Lines excerpted from a collection
— BEGIN —

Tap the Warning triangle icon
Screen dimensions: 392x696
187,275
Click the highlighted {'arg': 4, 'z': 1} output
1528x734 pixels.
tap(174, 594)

— END —

Pick out every line above that contains the string "output", with case counted as significant, and copy each such line in full.

**Response below:**
Click the highlighted {'arg': 4, 'z': 1} output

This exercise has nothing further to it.